A minimal io_uring-native Postgres driver. The DB socket's SEND/RECV ride the same io_uring
ring the server accepts HTTP on; a query await resumes inline on the reactor thread. No Npgsql,
no System.Net.Sockets, no .NET socket engine, no thread pool anywhere on the query path.
It is host-agnostic: the library talks to an abstract IRingHost, so any io_uring reactor can drive
it. This document describes the library and its integration into Minima.
A normal .NET Postgres client (Npgsql) does its socket I/O on .NET's socket engine (epoll + the thread
pool). From a custom io_uring reactor that means every DB call leaves the reactor, runs on a pool thread,
and has to be marshalled back — a round-trip per await.
RingPg removes that entirely. The Postgres TCP connection is just another fd on the reactor's ring:
┌────────────────── one reactor thread, one io_uring ring ──────────────────┐
│ │
client fd ──RECV──► HTTP handler ──SEND/RECV on DB fd──► Postgres │
▲ │ ▲ │ │
└───────SEND────────┘ └────────── CQE (inline resume) ◄───┘ │
└────────────────────────────────────────────────────────────────────────────┘
The query SEND and the row RECV are ordinary SQEs. Their CQEs complete an IValueTaskSource
(RunContinuationsAsynchronously = false), so the await continues synchronously on the reactor,
right where it left off. Nothing is ever scheduled to another thread.
| File | Responsibility |
|---|---|
IRingHost.cs |
The seam. IRingHost (what a reactor implements) + IRingCompletion (what the reactor calls back). |
Pg.cs |
Pure Postgres v3 wire protocol — Startup, Query, TryParse. No ring, no reactor. |
PgConnection.cs |
A connection: blocking handshake once, then ring-based QueryAsync. Owns the IVTS. |
Native.cs |
libc P/Invokes for the one-time blocking connect/handshake (socket/connect/send/recv/setsockopt). |
The library has no io_uring bindings of its own — it never touches a ring directly. It only knows how to ask a host to send/recv on an fd. That is the whole point of the decoupling.
// Implemented by ANY io_uring reactor (Minima, loom, rhythm, …)

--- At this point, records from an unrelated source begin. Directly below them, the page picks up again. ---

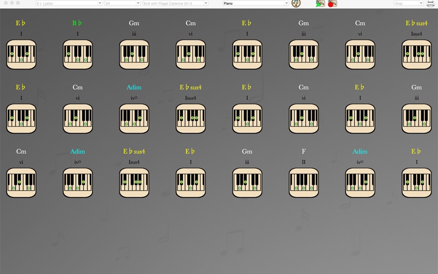Click the macOS close window button

pyautogui.click(x=5, y=3)
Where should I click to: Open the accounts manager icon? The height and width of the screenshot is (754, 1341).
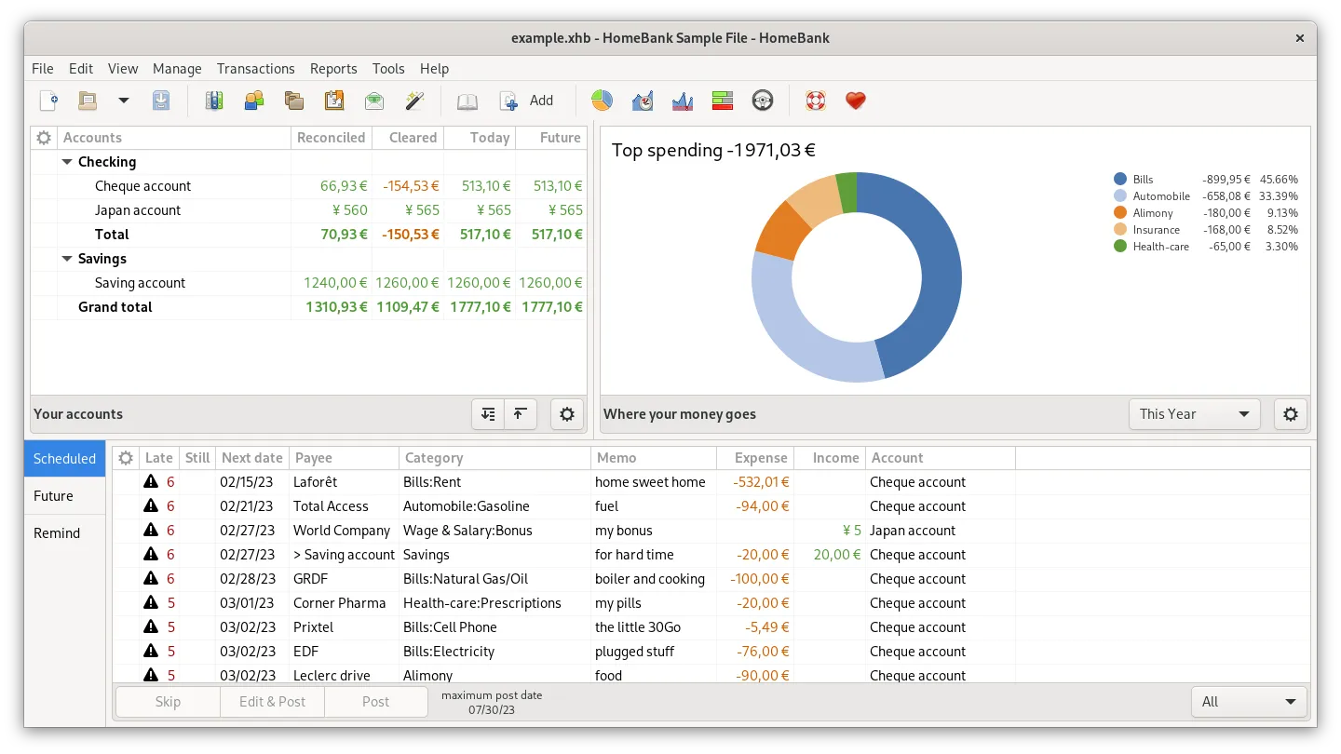click(214, 101)
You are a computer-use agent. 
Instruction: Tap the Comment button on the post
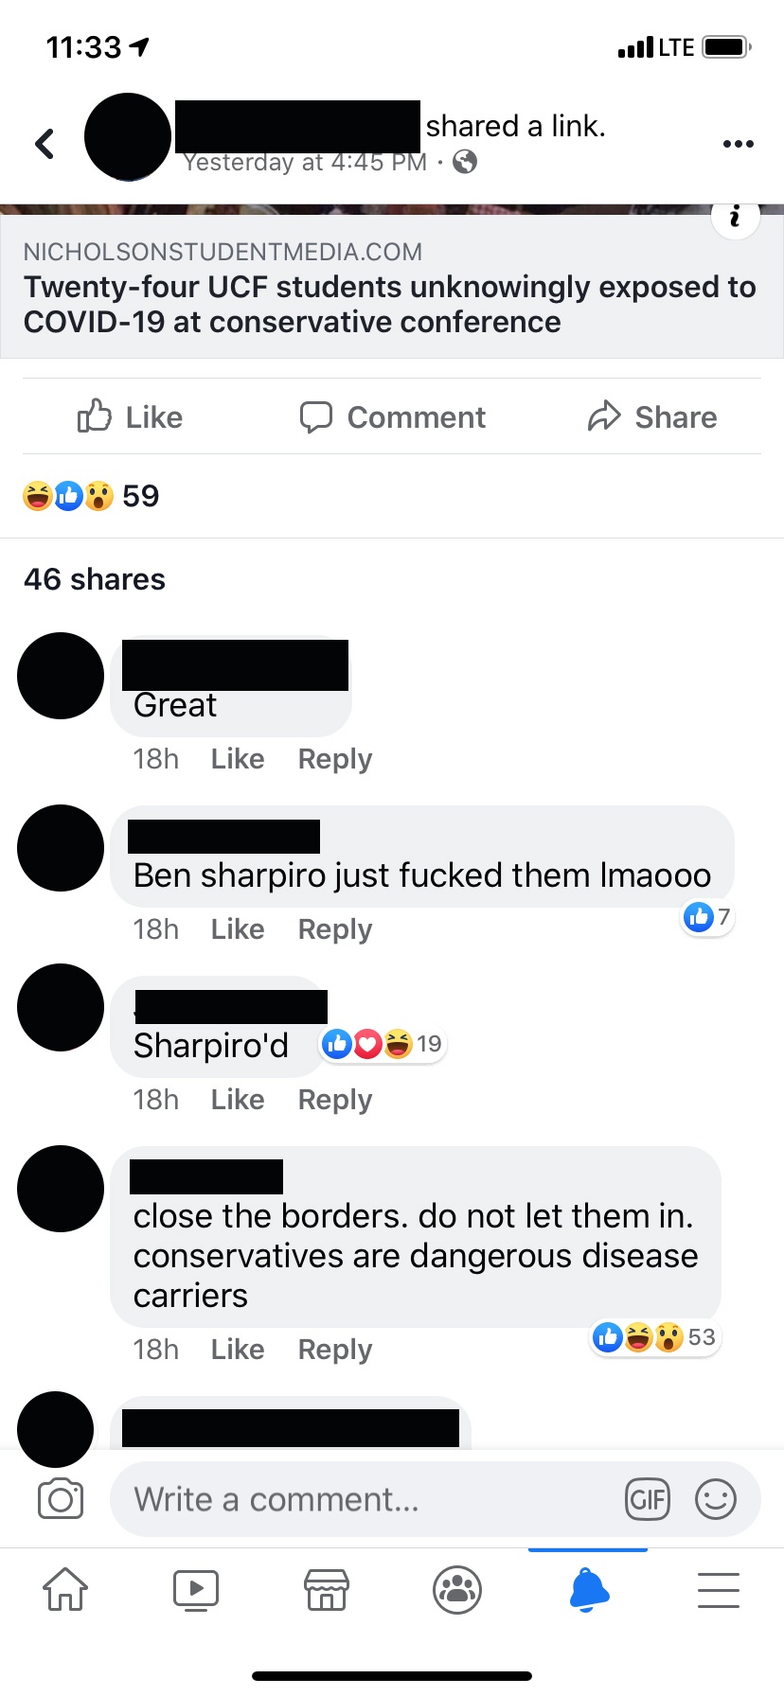click(392, 416)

public interface IRingHost
{
void Bind(int fd, IRingCompletion target); // route this fd's CQEs to target
void SubmitSend(int fd, nint buf, int len); // IORING_OP_SEND on fd
void SubmitRecv(int fd, nint buf, int len); // IORING_OP_RECV on fd
}
// Implemented by the client (PgConnection). Called by the reactor, inline, on a matching CQE.
public interface IRingCompletion
{
void Complete(int result); // result = CQE.res (bytes, or <0 error)
}Three calls. The reactor owns the ring (single issuer); the client never sees it. Buffers cross the seam
as nint (a raw address), not byte* — see §6 for why that matters.
PgConnection.Connect(host, user, db):
socket()+connect()to127.0.0.1:5432(blocking).setsockopt(TCP_NODELAY)— critical, see §6.- Send the
StartupMessage, blocking-recvuntilReadyForQuery('Z'). Trust auth → no password. - Allocate native send/recv buffers,
host.Bind(fd, this)so future CQEs route here.
The handshake is blocking because it happens once, at reactor startup, before serving. Everything after rides the ring.
public sealed class PgConnection : IRingCompletion, IValueTaskSource<int>
{
private ManualResetValueTaskSourceCore<int> _io = new() { RunContinuationsAsynchronously = false };
public void Complete(int result) => _io.SetResult(result); // reactor calls this on the CQE
private ValueTask<int> SendOp(int len) { _io.Reset(); var vt = new ValueTask<int>(this, _io.Version);
_host.SubmitSend(Fd, _send, len); return vt; }
// RecvOp is symmetric with SubmitRecv.
}RunContinuationsAsynchronously = false is the load-bearing flag: SetResult runs the awaiting
continuation inline, on the reactor thread that reaped the CQE.
public async Task<string> QueryAsync(string sql)
{
int len = BuildQuery(sql); // 'Q' message into the send buffer (unsafe helper)
await SendOp(len); // SEND query → CQE → resume inline
_recvLen = 0;
while (true)
{
int n = await RecvOp(); // RECV rows → CQE → resume inline
if (n <= 0) return "";
if (Finish(n, out string r)) return r; // parse to ReadyForQuery, pull first field
}
}Note QueryAsync is not in an unsafe context (it can await); all pointer work lives in the
BuildQuery / Finish helpers, and the buffers are held as nint.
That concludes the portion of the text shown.